The Business Judgment Rule provides that a director is entitled to rely on information, opinions, reports, or statements, including financial statements and other financial data, if prepared or presented by:

(a) one or more officers or employees of the corporation whom the director reasonably believes to be reliable and competent in the matters presented;
(b) legal counsel, public accountants, or other persons as to matters the director reasonably believes are within the persons’ professional or expert competence; or
(c) a committee of the board of directors of which he or she is not a member if the director reasonably believes the committee merits confidence. 

A director is not protected, however, if he or she had knowledge concerning the matter that makes reliance on others unwarranted. 
 
Notwithstanding this limitation on director liability, directors are required to educate themselves prior to making business decisions of all material information that is reasonably available to them and having become so informed to act with requisite care in discharge of their duties in order to avail themselves of the protections of the rule. 
 
There is no provision in the Florida Statutes applying the protection of the Business Judgment Rule to officers.  Instead, the Florida Statutes merely provide that each officer has the authority and shall perform the duties set forth in the bylaws or, to the extent consistent with the bylaws, the duties prescribed by the board of directors or by direction of any officer authorized by the bylaws or the board of directors to prescribe the duties of other officers.

Because officers are not afforded the same protection from liability under the Business Judgment Rule that directors are, all Florida corporations should include language from the Business Judgment Rule in their bylaws.  Although language in the bylaws may not provide as much protection to officers as it would if contained in a statute, it is better than leaving the issue completely unaddressed.

Recommendations for CEOs and CFOs in Certifying Filings

The following recommendations are for CEOs and CFOs certifying filings, either in compliance with Sarbanes-Oxley or for insurance companies certifying rate filings in Florida.   These recommendations also should be adopted for any annual or quarterly reports that require certification.

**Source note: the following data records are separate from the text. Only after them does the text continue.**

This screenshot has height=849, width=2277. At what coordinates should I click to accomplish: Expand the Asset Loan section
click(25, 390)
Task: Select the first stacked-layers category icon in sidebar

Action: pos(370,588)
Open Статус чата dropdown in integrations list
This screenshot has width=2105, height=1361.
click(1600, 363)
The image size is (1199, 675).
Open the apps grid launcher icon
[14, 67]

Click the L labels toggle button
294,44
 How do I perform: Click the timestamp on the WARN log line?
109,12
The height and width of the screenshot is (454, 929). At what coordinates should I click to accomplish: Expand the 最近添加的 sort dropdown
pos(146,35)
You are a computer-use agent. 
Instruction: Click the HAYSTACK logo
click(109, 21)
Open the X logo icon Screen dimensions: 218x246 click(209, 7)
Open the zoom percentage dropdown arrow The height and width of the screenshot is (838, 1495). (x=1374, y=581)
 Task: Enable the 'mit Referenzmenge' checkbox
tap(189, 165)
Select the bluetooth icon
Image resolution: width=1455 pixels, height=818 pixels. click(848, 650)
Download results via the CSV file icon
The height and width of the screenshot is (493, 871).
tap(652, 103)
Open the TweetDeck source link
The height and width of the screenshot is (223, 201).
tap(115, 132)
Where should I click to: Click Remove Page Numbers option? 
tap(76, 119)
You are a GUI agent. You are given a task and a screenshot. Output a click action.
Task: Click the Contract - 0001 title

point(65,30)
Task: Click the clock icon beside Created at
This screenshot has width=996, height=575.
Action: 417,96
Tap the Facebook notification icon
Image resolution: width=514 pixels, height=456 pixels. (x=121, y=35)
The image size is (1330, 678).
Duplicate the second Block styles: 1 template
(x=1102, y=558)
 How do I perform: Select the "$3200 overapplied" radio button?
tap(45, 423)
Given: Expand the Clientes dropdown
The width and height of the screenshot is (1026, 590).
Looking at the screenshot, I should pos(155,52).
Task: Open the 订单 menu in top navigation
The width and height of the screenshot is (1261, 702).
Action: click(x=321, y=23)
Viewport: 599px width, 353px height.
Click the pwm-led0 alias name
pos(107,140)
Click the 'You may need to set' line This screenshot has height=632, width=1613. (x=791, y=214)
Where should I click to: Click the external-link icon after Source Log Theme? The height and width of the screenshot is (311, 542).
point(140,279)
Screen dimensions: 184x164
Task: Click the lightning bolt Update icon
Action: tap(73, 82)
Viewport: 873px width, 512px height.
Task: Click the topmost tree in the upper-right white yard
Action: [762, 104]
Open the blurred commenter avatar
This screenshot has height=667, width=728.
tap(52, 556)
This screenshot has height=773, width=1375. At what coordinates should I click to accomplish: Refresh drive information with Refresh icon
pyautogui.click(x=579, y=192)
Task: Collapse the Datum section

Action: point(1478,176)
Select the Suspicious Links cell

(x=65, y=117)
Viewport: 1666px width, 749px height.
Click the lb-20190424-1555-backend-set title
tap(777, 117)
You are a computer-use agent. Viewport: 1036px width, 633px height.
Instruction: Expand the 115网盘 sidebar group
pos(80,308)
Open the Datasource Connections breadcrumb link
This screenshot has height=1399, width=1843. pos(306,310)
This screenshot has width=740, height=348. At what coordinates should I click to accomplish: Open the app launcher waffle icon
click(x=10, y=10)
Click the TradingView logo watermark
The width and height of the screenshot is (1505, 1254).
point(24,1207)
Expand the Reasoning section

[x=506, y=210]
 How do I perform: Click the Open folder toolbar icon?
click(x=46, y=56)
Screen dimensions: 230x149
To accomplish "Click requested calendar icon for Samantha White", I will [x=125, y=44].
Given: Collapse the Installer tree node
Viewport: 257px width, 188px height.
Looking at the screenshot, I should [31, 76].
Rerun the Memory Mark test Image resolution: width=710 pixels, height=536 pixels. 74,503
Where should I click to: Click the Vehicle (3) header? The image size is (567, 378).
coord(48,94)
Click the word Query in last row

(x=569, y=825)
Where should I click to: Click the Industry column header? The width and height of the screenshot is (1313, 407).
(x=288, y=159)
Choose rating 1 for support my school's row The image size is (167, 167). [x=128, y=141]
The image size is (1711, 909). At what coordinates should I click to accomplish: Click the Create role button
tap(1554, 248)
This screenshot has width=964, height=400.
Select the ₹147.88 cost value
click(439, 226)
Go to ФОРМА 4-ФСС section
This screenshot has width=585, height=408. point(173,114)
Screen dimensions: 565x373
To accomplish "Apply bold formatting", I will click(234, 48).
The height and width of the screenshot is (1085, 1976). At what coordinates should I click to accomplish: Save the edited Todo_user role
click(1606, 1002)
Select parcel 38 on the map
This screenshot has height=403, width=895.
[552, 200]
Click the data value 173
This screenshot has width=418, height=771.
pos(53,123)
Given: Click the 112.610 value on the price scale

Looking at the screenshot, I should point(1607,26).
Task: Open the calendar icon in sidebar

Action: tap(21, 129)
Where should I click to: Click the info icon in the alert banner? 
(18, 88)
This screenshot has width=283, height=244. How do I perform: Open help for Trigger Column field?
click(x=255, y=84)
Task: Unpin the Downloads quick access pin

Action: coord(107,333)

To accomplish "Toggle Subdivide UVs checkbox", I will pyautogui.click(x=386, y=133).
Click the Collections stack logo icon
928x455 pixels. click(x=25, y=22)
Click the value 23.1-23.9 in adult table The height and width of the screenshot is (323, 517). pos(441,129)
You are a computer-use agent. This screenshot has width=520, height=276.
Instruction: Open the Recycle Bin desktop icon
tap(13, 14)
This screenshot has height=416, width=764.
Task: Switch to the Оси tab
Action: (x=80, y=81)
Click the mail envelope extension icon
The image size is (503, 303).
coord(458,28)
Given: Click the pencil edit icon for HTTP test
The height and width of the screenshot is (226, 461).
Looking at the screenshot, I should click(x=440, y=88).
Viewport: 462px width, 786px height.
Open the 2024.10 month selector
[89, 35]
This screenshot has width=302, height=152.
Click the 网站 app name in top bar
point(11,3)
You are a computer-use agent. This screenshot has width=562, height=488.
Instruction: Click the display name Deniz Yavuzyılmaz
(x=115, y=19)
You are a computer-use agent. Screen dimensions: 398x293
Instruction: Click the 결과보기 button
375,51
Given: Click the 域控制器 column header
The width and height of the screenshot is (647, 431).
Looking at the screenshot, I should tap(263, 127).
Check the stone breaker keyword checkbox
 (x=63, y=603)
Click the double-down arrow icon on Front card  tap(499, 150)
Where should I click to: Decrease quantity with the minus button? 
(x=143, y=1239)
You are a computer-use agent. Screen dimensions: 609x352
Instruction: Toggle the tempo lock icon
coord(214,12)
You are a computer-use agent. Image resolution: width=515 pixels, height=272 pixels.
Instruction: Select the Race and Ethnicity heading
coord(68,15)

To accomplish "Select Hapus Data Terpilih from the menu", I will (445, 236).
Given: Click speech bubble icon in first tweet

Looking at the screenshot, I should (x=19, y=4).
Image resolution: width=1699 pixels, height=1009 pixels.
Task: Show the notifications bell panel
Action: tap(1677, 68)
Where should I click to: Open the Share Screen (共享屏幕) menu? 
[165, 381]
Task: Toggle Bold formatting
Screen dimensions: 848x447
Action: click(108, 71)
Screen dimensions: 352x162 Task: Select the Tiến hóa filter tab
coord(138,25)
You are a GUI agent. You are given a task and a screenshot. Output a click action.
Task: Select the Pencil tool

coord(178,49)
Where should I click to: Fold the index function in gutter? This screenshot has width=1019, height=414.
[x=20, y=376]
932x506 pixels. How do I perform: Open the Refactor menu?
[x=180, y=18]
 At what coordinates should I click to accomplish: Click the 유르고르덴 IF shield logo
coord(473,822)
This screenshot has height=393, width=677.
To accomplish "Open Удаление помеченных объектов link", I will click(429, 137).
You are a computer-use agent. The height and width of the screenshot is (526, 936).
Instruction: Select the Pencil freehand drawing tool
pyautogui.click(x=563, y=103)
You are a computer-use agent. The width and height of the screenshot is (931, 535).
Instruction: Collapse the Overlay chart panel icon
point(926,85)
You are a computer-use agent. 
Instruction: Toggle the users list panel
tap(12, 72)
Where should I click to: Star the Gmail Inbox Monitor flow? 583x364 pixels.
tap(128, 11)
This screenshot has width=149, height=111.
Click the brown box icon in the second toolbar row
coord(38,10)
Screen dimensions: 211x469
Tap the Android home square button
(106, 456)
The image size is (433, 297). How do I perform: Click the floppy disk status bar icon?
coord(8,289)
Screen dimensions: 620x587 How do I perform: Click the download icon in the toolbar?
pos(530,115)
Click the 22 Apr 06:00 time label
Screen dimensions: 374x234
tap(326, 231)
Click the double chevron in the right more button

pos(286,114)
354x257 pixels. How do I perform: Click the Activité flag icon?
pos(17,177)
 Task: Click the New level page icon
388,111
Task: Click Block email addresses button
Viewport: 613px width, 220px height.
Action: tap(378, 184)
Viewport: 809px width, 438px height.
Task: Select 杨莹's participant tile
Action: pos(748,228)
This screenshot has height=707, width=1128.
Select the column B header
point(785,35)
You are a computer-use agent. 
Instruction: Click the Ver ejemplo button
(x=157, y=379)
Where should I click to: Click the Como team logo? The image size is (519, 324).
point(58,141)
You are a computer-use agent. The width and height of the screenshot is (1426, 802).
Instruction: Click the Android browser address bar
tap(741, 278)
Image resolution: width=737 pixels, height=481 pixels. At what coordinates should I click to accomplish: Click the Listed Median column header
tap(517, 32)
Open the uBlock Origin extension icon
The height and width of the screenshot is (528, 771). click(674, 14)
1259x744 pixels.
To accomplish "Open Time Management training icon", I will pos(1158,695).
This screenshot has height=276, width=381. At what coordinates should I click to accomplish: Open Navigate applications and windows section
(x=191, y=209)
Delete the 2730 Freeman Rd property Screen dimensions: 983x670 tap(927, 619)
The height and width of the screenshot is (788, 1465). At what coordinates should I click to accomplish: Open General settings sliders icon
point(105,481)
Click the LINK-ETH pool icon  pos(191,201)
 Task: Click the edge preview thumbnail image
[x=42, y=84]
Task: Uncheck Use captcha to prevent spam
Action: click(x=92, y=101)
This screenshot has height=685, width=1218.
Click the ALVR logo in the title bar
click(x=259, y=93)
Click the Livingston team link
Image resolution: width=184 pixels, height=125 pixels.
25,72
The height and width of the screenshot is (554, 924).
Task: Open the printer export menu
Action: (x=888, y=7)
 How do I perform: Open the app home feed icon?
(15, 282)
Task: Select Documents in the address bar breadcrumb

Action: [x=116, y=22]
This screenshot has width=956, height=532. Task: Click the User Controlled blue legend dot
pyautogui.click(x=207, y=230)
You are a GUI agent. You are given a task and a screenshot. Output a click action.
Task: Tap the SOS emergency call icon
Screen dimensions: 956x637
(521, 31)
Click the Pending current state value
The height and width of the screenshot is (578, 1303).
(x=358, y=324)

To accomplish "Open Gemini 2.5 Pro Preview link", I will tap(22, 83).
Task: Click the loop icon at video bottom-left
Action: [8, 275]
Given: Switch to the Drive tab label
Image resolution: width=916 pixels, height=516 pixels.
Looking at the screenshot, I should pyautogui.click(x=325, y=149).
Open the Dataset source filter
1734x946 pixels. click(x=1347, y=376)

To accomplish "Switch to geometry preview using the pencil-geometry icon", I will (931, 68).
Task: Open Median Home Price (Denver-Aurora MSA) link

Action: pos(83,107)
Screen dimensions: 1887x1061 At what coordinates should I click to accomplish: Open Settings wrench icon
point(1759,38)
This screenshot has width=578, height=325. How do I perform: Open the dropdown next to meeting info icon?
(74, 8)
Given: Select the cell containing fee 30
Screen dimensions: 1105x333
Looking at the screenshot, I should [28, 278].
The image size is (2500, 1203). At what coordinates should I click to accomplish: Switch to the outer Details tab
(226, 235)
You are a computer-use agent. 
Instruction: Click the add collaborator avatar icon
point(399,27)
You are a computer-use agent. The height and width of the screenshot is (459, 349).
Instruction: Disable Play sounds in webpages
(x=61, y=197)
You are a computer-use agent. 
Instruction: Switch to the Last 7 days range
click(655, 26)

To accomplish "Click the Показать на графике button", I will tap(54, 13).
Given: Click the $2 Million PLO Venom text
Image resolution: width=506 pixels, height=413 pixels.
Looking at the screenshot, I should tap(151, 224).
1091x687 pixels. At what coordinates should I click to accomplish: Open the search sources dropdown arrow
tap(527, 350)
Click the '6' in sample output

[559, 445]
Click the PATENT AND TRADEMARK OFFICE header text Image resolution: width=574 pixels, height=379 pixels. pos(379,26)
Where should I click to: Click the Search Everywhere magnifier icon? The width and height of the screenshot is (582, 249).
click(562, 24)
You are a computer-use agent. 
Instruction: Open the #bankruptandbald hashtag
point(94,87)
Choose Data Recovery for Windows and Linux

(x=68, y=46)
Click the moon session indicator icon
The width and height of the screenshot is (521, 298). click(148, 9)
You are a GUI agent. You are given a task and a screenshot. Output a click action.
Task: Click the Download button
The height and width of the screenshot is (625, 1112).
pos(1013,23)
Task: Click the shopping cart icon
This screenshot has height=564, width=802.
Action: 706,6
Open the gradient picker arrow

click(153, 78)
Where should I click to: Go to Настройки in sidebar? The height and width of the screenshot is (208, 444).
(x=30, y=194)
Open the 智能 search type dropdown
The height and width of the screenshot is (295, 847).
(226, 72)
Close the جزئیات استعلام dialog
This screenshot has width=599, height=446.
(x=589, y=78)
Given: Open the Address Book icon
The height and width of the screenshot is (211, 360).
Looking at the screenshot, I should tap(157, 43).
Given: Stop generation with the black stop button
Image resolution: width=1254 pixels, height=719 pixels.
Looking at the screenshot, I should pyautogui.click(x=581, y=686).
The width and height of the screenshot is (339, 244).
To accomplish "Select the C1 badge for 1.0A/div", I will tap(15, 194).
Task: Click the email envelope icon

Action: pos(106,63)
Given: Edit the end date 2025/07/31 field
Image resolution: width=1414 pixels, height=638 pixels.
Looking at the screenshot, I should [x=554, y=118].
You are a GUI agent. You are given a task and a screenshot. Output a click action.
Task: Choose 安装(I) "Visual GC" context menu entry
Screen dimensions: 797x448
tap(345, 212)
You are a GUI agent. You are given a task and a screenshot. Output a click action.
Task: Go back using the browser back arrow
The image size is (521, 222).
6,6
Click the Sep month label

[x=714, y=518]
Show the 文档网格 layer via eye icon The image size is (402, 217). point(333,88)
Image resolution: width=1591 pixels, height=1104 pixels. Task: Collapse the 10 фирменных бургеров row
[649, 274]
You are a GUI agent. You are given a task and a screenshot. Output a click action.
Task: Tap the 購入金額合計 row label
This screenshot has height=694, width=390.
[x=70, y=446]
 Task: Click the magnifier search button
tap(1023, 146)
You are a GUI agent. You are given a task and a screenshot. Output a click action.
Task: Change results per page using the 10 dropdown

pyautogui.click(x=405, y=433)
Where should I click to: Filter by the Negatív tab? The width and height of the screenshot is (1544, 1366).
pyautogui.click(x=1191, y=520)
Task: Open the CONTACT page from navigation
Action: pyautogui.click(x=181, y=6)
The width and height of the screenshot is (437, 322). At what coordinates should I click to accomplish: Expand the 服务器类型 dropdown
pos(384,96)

• The CEO/CFO should act with utmost good faith.
• The corporation’s bylaws should include language that officers are entitled to rely upon information, documents, etc. prepared by those people whom the officer reasonably believes to be reliable and competent in the matter presented.
• Filings to be certified should be prepared by competent, credentialed professionals with active licenses.  The CEO/CFO should be confident in, and able to articulate, the qualifications of his or her professional staff to support the argument that the CEO/CFO is reasonable in his or her reliance on the professional staff. 
• The CEO/CFO and professional staff should meet to discuss the filing, including the basis for the filing.  These do not have to be lengthy tutorial sessions; rather they should be more along the lines of a narrative summary explanation.
• The CEO/CFO should review the filing and thoroughly review any explanatory memoranda and other supporting narrative documentation filed in support of the filing.
• The professional staff should send drafts of the filing documents well in advance of when they are filed in order to allow the CEO/CFO ample time to review them.  CEOs/CFOs should not accept receipt of a filing at the last minute; a CEO/CFO who is forced to certify the filing without adequate time to review it will have difficulty establishing that he or she was able to give critical thought to its contents.
• CEOs/CFOs should ask questions about any uncertainties or concerns, and keep a record of the fact that they asked questions and commented on the documents.

If these recommendations are followed, the CEO/CFO will be in a better position to argue that he or she (1) reasonably relied on professional staff that has the appropriate experience and credentials to justify the reliance; and (2) took necessary and reasonable steps to familiarize themselves with the filing such that the certification is made in good faith.